When we turn the water supply back on, we realised the water cistern in the common toilet kept topping itself up. Then we realised that water in the cistern is constantly flowing into the toilet bowl. We had to get the HDB contractors to come to that up as well.
That’s not all. We got a painter to paint the unit and after he was done, he took a stick and poke at parts of the ceiling in each room and to our horror, the plaster started to come off. The painter said he noticed them while he was painting and showed us the problem. The HDB contractor came today and got that one done up.
Guess what happened next? I went into the master bedroom toilet and I heard sounds of water draining into the floortrap. I squatted down and looked around and found two small jets of water coming out of the wall near the ground. I called up the HDB contractor and he came up, inspected and promised to start work tomorrow.
Seriously, I hope this is the last of my troubles. This is certainly not something I am expecting from our million-dollar ministers.
Uncanny similarities between Singapore Inc and the Chinese corporacy
Dec 5th
I apologise for the lack of an update for 3 weeks. I’ve been busy with so many things that I’ve not been able to sit down properly to type a blog entry. I’m not done with my busy schedule, though. However, I read an op-ed piece on New York Times that I simply couldn’t resist posting on this blog.
The title of the piece is “The Dictatorship of Talent” by David Brooks. For those who can’t be bothered to read the entire article, basically, the article talks from the point of view of a Chinese national about the “corporacy” in China and how the Chinese system is producing elites for the corporacy. And, Brooks’ description of the system sounds uncannily close to the Singaporean system.
Here’s the part of the article that describes the Chinese system.
As you rise in school, you see that to get into an elite university, you need to ace the exams given at the end of your senior year. Chinese students have been taking exams like this for more than 1,000 years.
The exams don’t reward all mental skills. They reward the ability to work hard and memorize things. Your adolescence is oriented around those exams — the cram seminars, the hours of preparation.
Roughly nine million students take the tests each year. The top 1 percent will go to the elite universities. Some of the others will go to second-tier schools, at best. These unfortunates will find that, while their career prospects aren’t permanently foreclosed, the odds of great success are diminished. Suicide rates at these schools are high, as students come to feel they have failed their parents.

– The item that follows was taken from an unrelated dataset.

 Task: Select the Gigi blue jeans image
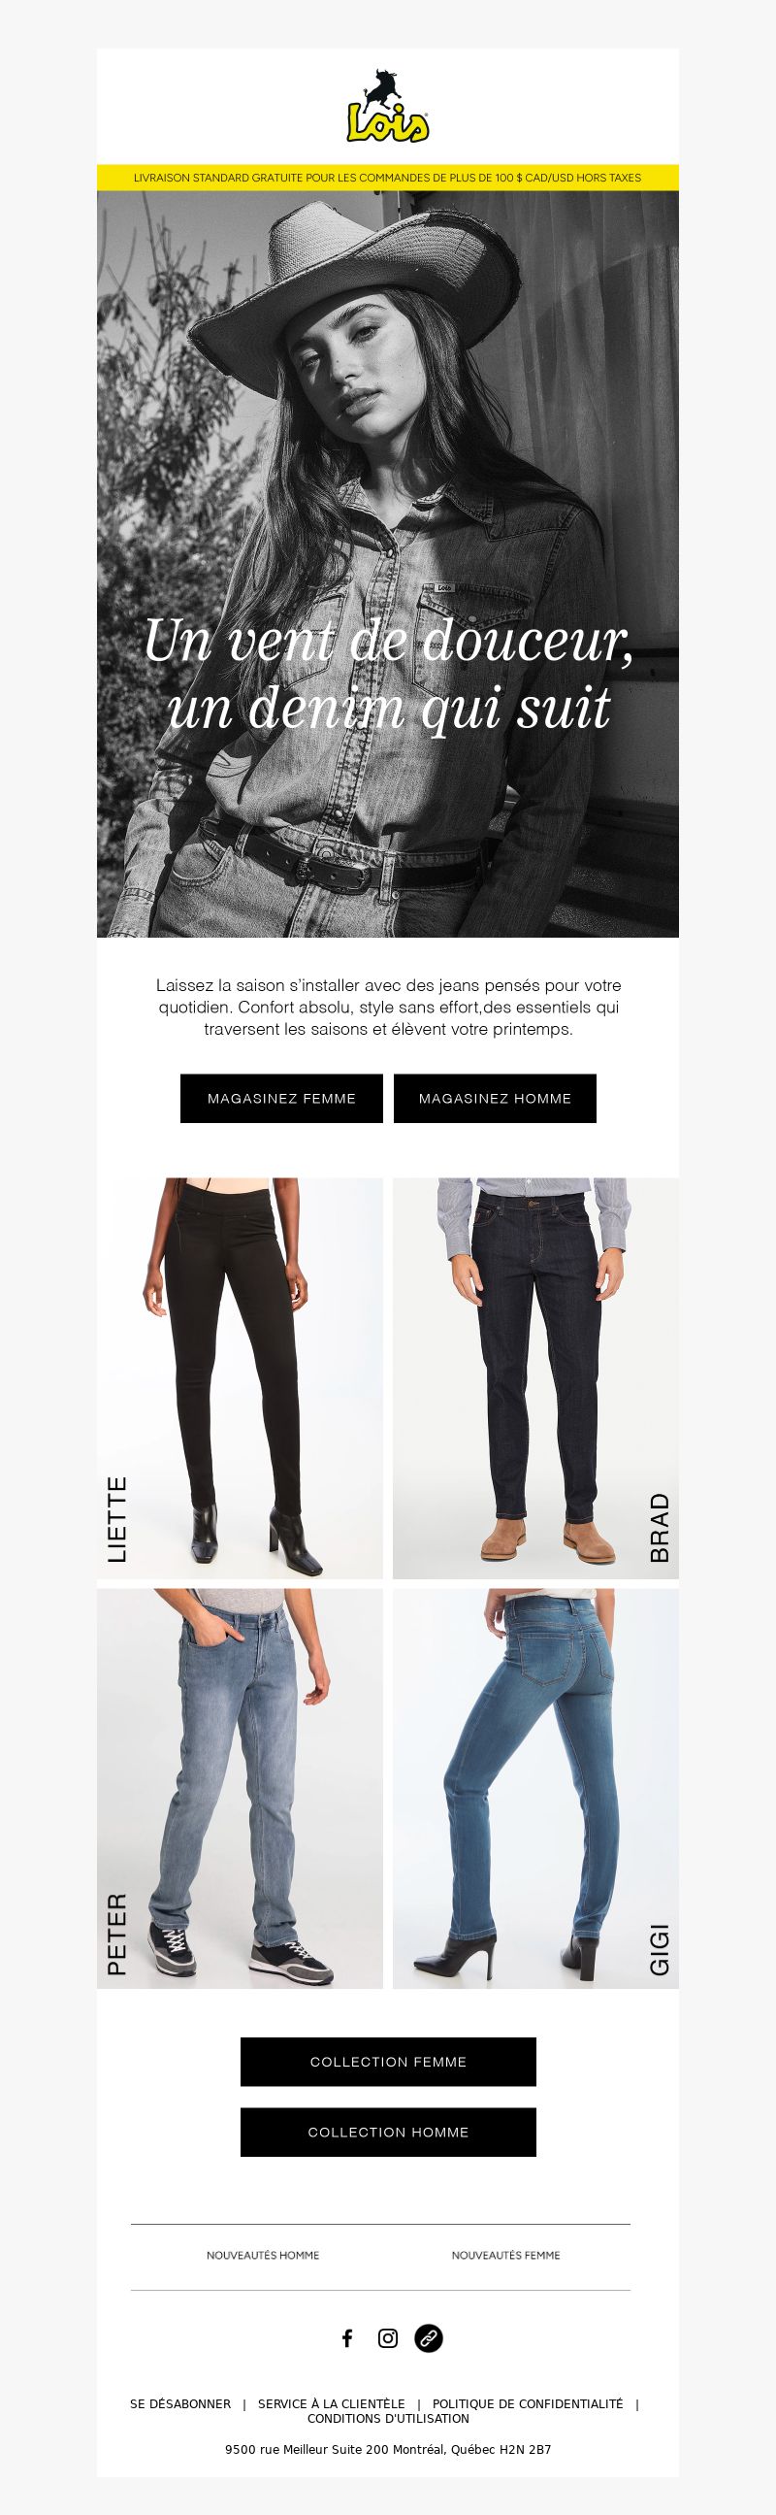point(536,1789)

But you succeed. You ace the exams and get into Peking University. You treat your professors like gods and know that if you earn good grades you can join the Communist Party.
Singapore has been called a nanny state, and it seems that China is becoming a nanny state too. Another paragraph from the article reads:
This is a government of talents, you tell your American friends. It rules society the way a wise father rules the family. There is some consultation with citizens, but mostly members of the guardian class decide for themselves what will serve the greater good.
You should be chuckling to yourself by now at the phrases “wise father rules the family” and “consultation with citizens”.
And finally, the article concludes with something I wonder from time to time (the bolded parts) about Singapore Inc:
You feel pride in what the corpocracy has achieved and now expect it to lead China’s next stage of modernization — the transition from a manufacturing economy to a service economy. But in the back of your mind you wonder: Perhaps it’s simply impossible for a top-down memorization-based elite to organize a flexible, innovative information economy, no matter how brilliant its members are.
It looks like China is pretty good at copying almost anything.